Ce billet se penche surtout sur des questions de posture médiatique, j'avais déjà fait état de mon sentiment sur le centre gauche ici.
La longue tribune de Jean-Luc Bennahmias dans Marianne, il y a quelque semaines, m'avait hérissé par sa capacité à ressasser de vieilles antiennes, sur le caractère profondément innovant de Mouvement Démocrate et son irréductible altérité avec un parti centriste. Si on se montre un peu plus attentif à la communication de la clique Écologie et Démocratie, on se rend compte qu'il y a une stratégie à l'œuvre posant comme une évidence le destin au centre-gauche du parti de François Bayrou.

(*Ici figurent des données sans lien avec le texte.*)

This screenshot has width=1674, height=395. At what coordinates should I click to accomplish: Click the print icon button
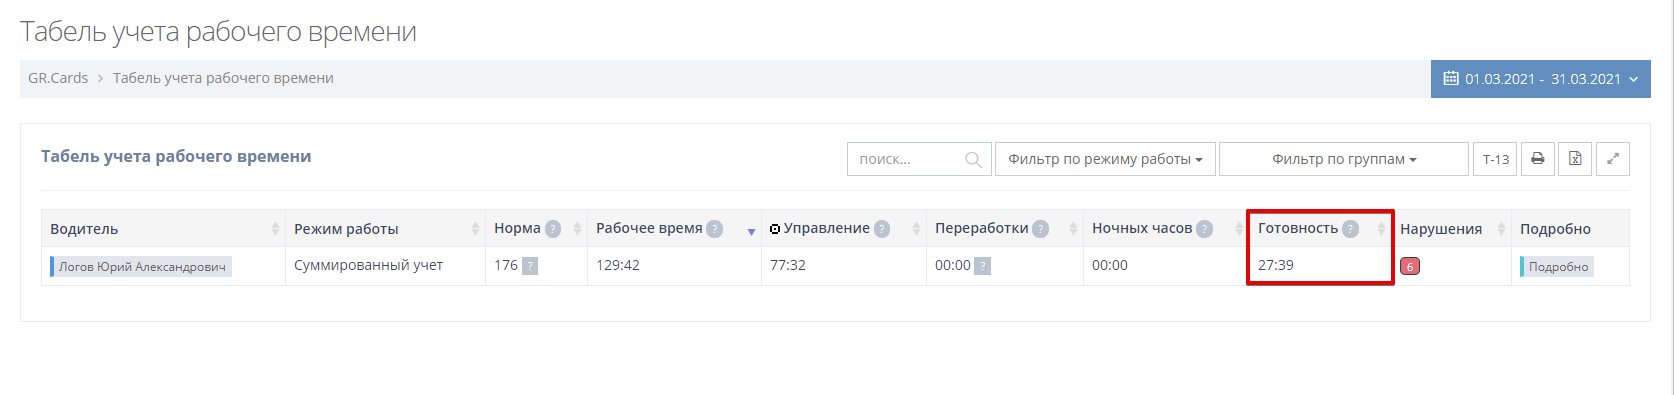(1538, 159)
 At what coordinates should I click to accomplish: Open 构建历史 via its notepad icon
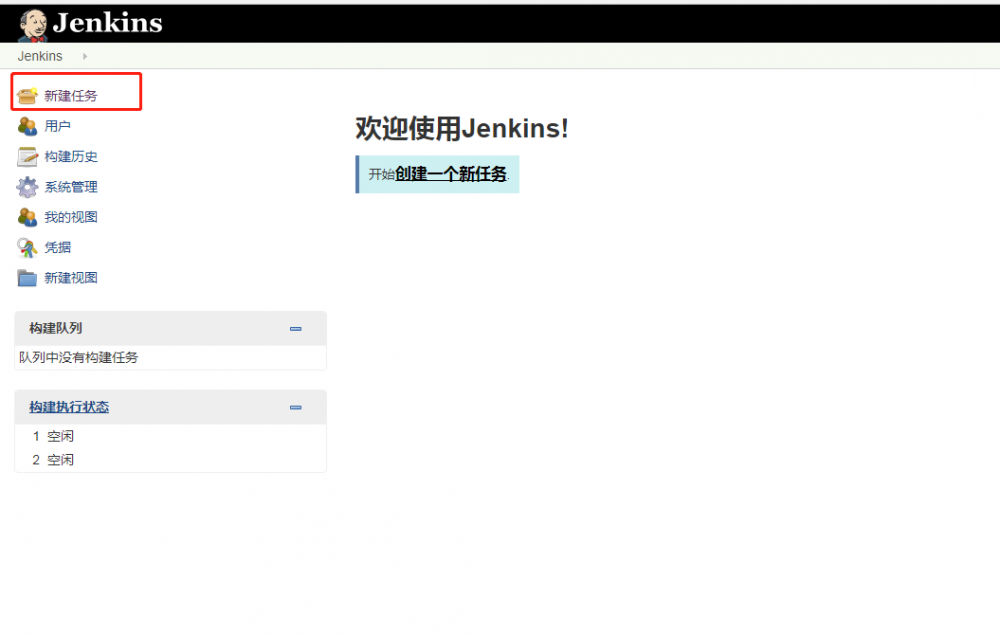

Durant l'été, l'idée d'un groupe villepiniste autonome fait son chemin. Pour atteindre le seuil de quinze députés, les observateurs ont tôt fait d'additionner les républicains solidaires et les trois démocrates. Réaction de notre euro-député : cela manque de personnalités de centre-gauche (tout en se gardant bien d'expliquer qui sont ces fameux députés).
L'idée d'une refondation de la famille centriste revient à plusieurs reprises dans les médias (gloire soit rendue à Jean Arthuis pour avoir mis cette perspective sur la table depuis près de deux ans). Dans sa tribune du 13 septembre, Jean-Luc Bennahmias, qui parvient à défendre tout et son contraire en deux pages (j'y reviendrai) balaie cette option d'un revers de main :
L'Union des centristes, celle des écologistes comme autrefois des trotskistes [notez la qualité de la comparaison], sont très "tendance". Certes, réunir le plus grand nombre de personnes de sa famille est en soi légitime. Il reste qu'unir les démocrates du MoDem et les centristes qui pensent que, en dehors de M. Sarkozy, il n'est point de salut, relèverait du même exploit que de rassembler les écologistes adeptes du développement durable et les fans de la décroissance.
Une simple lubie de nostalgiques, une mode passagère... ce qu'il faut vraiment à la France réside dans un rassemblement des « progressistes ». Conclusion bizarre que de prendre un terme de gauche quand on dit vouloir réunir au-delà des clivages partisans.
Jean Arthuis fait partie des invités de l'Université de rentrée du MoDem. Réaction de Christophe Madrolle (l'éminence grise de Bennahmias) : « Est-ce qu'Arthuis serait prêt à participer à un rassemblement de centre gauche ? » Comme si cette orientation (toute vague soit elle) était officiellement la ligne du Mouvement (sauf erreur de ma part, Bayrou a parlé de centre progressiste, de centre tout court, de projet démocrate mais jamais de centre-gauche).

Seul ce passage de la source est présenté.